_WHAT YOU HAVE TO DO:_
Whatever precedes the line containing "How do I perform: Open the Pro Team menu?" is not copied; that line and every line after it through the final one below are copied exactly, except pictures.

_INFORMATION GIVEN:_
════════════════════

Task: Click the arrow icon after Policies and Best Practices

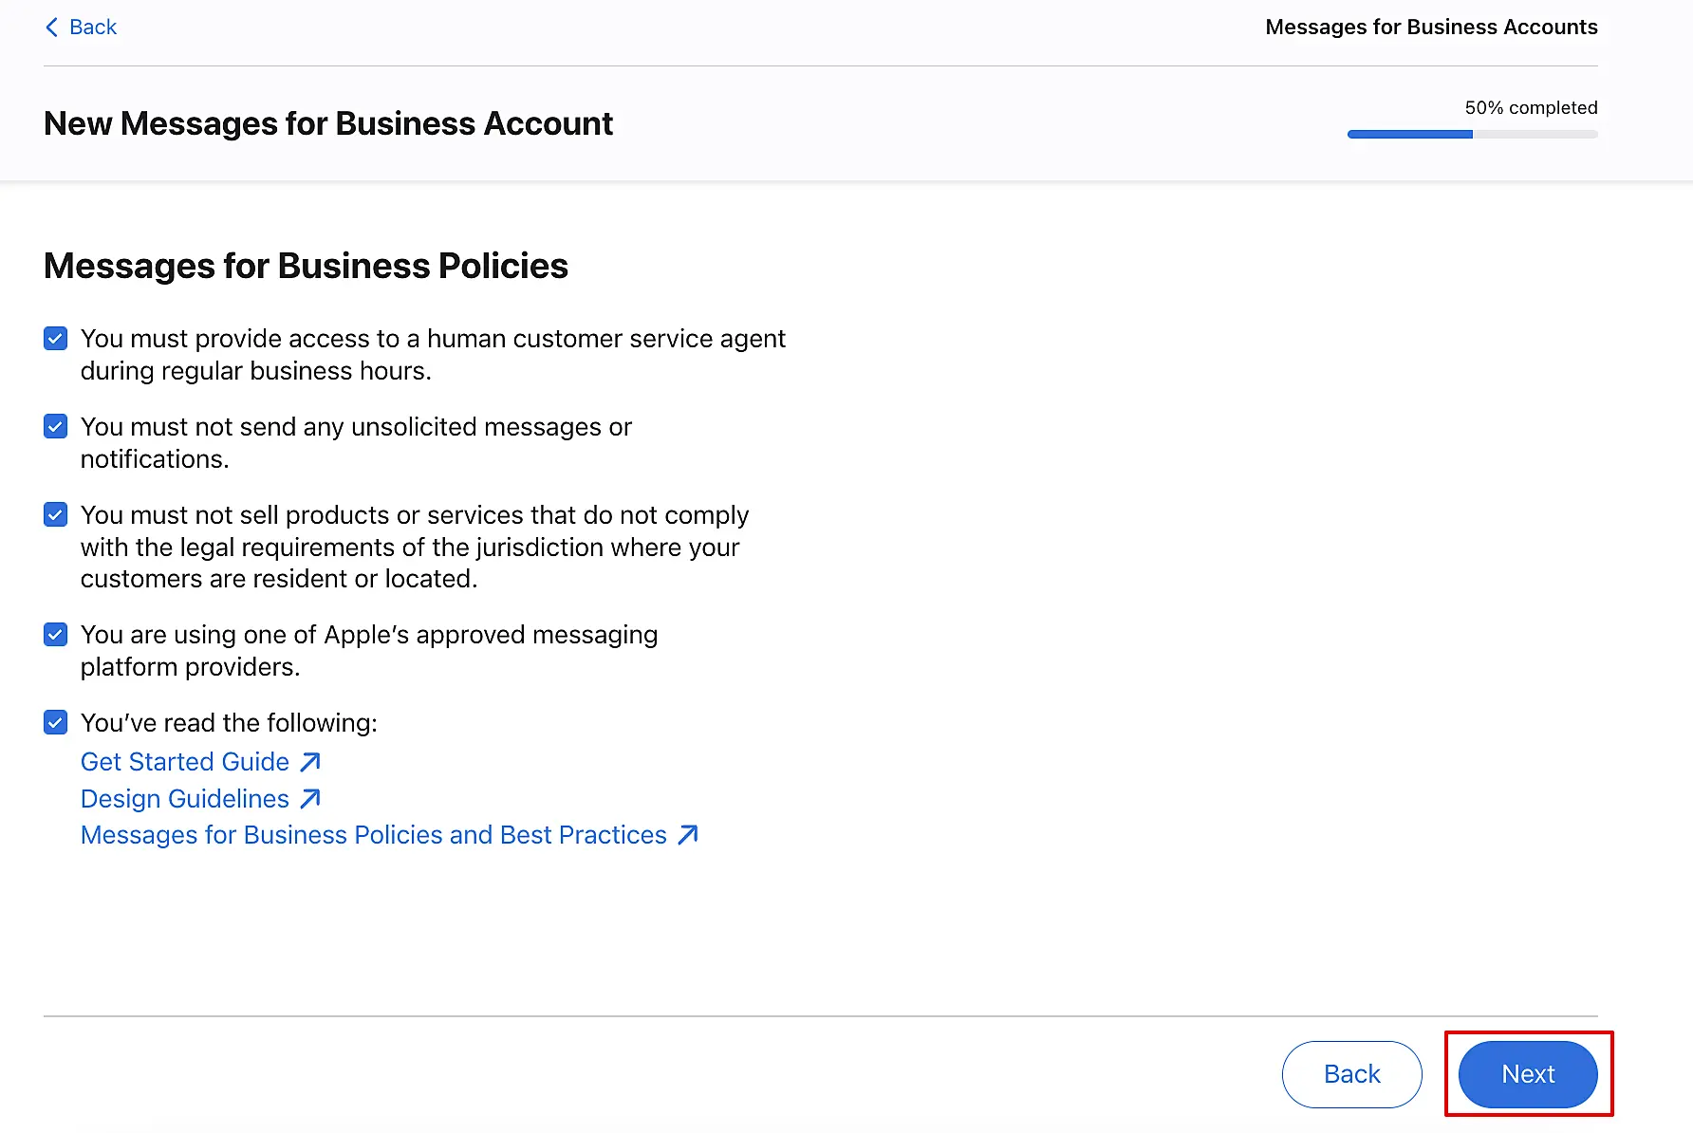Action: click(x=688, y=835)
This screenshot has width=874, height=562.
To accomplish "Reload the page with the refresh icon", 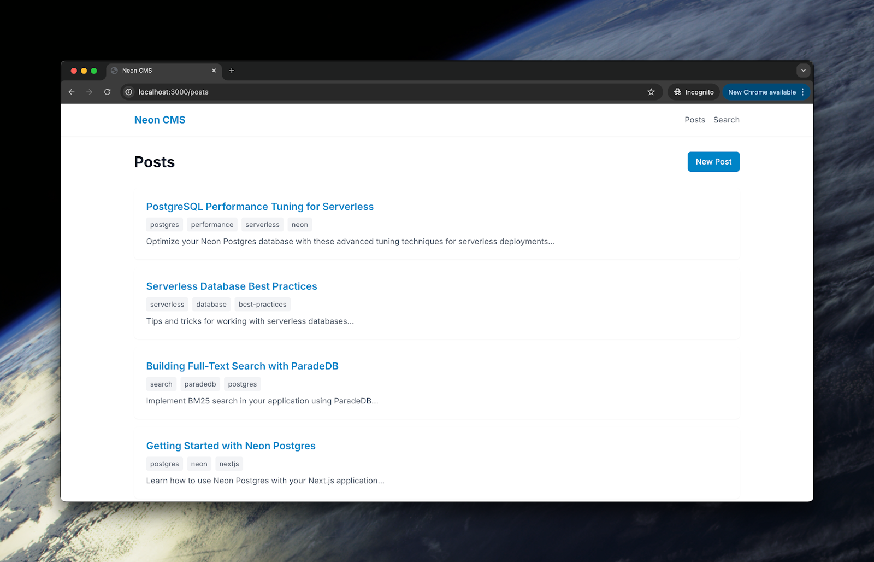I will pyautogui.click(x=108, y=92).
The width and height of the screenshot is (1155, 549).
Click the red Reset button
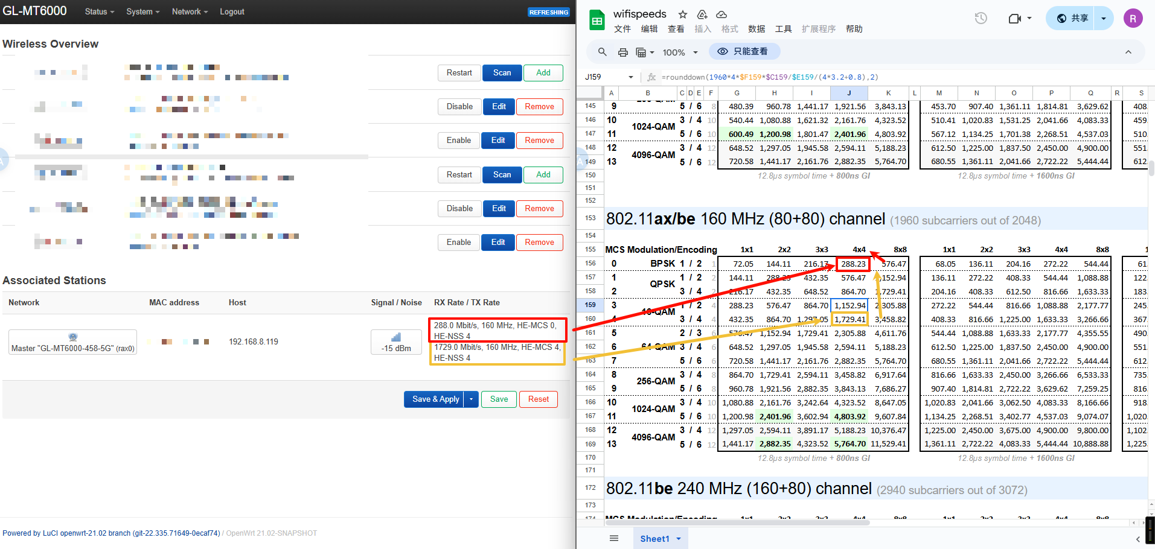538,399
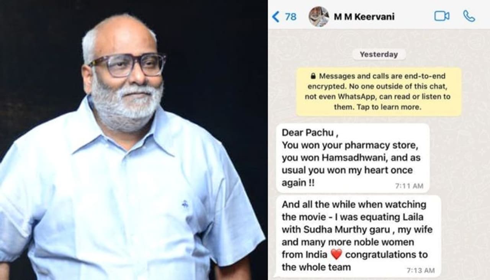Open contact info via M M Keervani name

click(364, 17)
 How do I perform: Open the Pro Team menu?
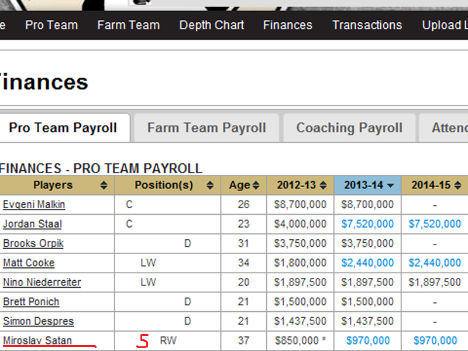coord(51,25)
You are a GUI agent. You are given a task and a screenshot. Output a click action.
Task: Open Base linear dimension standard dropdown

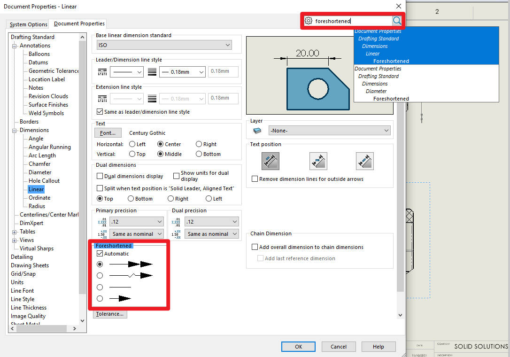click(164, 45)
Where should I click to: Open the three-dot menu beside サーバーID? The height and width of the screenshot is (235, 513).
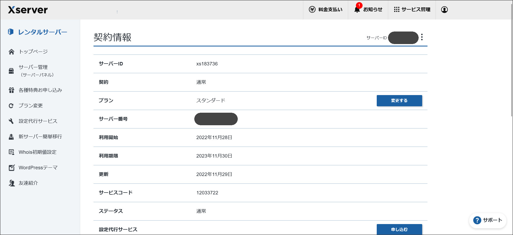[422, 37]
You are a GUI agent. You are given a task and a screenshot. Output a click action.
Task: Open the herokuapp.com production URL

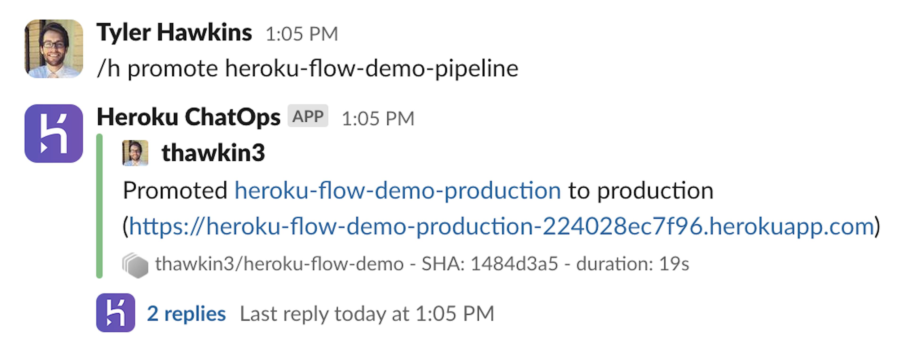[503, 229]
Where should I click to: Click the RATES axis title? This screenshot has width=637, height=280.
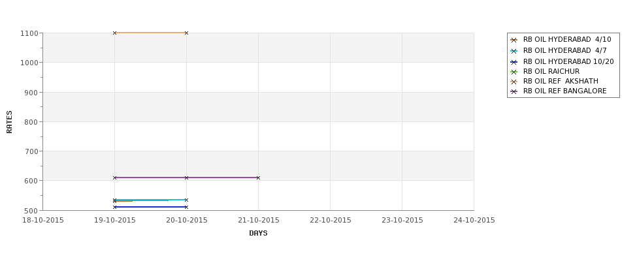click(10, 121)
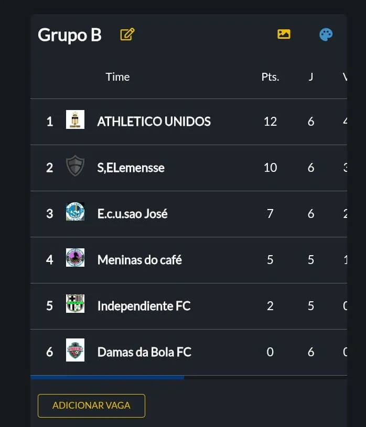Screen dimensions: 366x427
Task: Click the ATHLETICO UNIDOS team logo
Action: tap(75, 120)
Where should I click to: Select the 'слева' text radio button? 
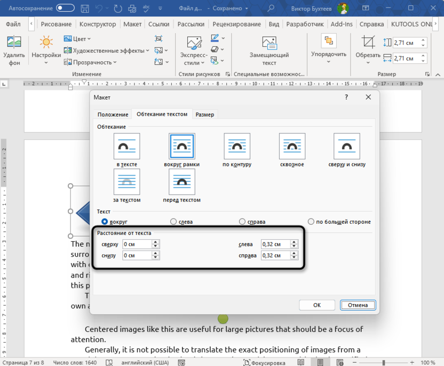[173, 222]
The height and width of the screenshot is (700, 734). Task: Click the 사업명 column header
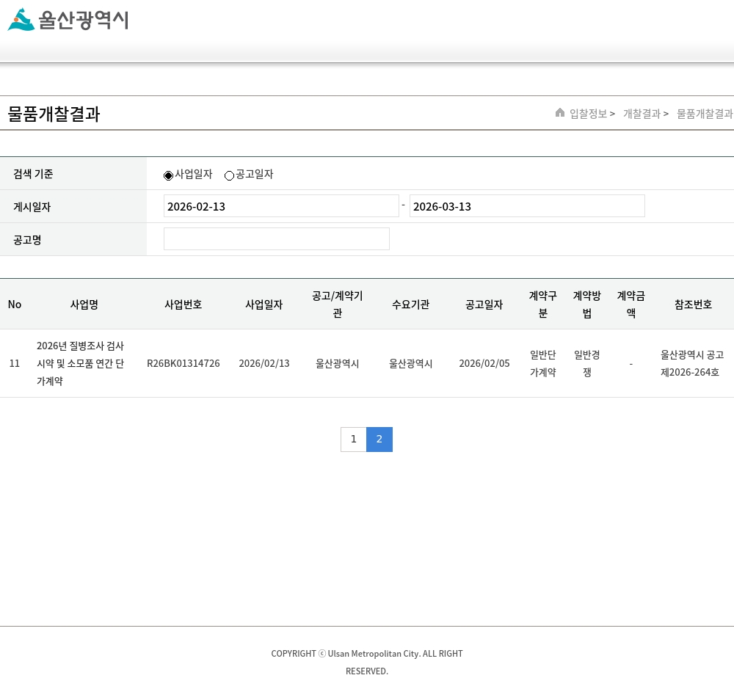click(x=84, y=305)
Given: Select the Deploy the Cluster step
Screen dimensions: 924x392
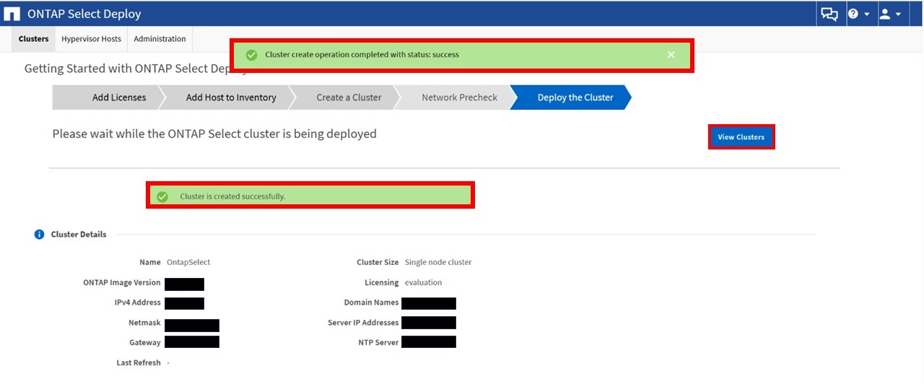Looking at the screenshot, I should click(575, 97).
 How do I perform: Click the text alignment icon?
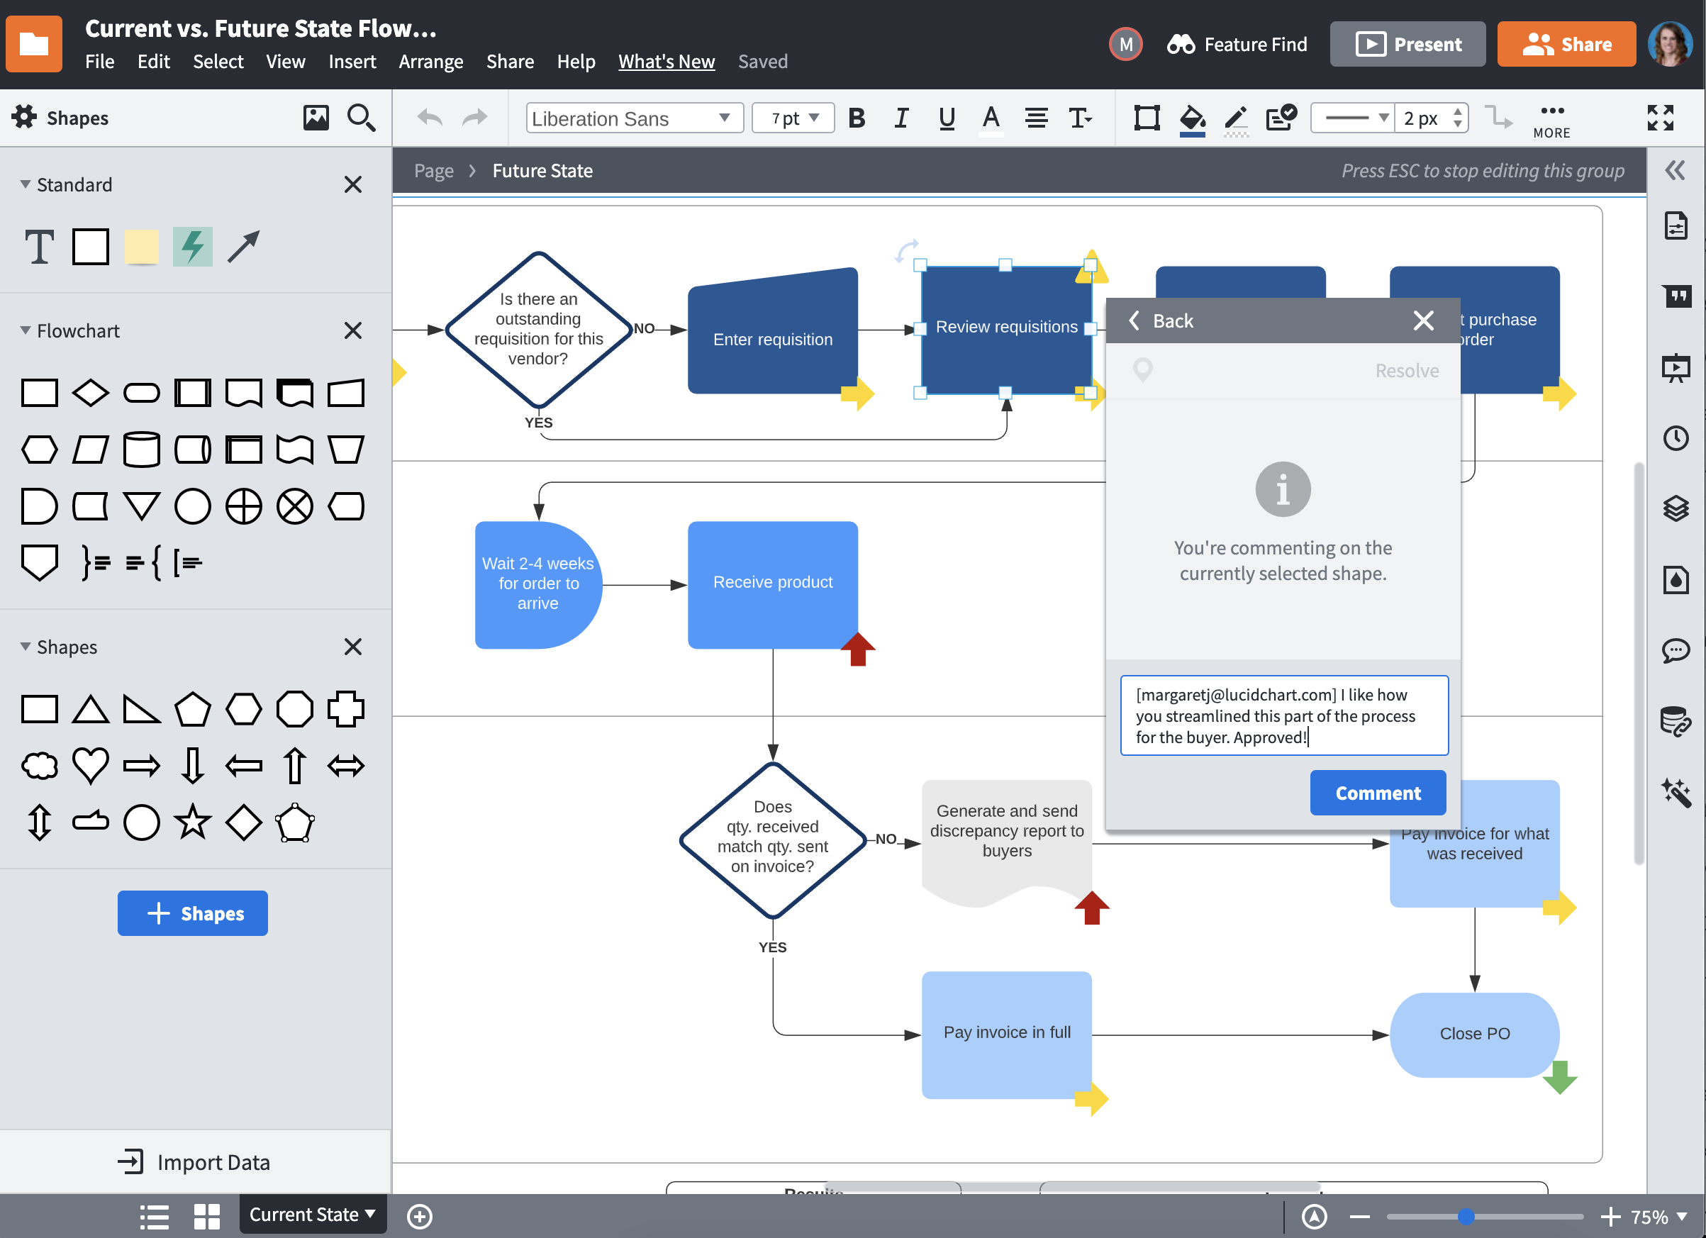point(1034,117)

════════════════════

_EXERCISE SOLUTION:_
 How do I perform: Open the Pro Team menu?
coord(51,25)
You are a GUI agent. You are given a task and a screenshot. Output a click action.
Task: Open Base linear dimension standard dropdown

click(164, 45)
Where should I click to: Open the three-dot menu beside サーバーID? The height and width of the screenshot is (235, 513).
[422, 37]
You are a GUI agent. You are given a task and a screenshot. Output a click action.
Task: Open the herokuapp.com production URL

[503, 229]
Where should I click to: Click the RATES axis title? This screenshot has width=637, height=280.
click(10, 121)
Screen dimensions: 366x427
Task: Click the ATHLETICO UNIDOS team logo
Action: tap(75, 120)
Where should I click to: Select the 'слева' text radio button? 
[173, 222]
The height and width of the screenshot is (700, 734). Task: Click the 사업명 column header
click(x=84, y=305)
Given: Select the Deploy the Cluster step
Screen dimensions: 924x392
Looking at the screenshot, I should click(575, 97).
 How do I perform: Click the text alignment icon?
point(1034,117)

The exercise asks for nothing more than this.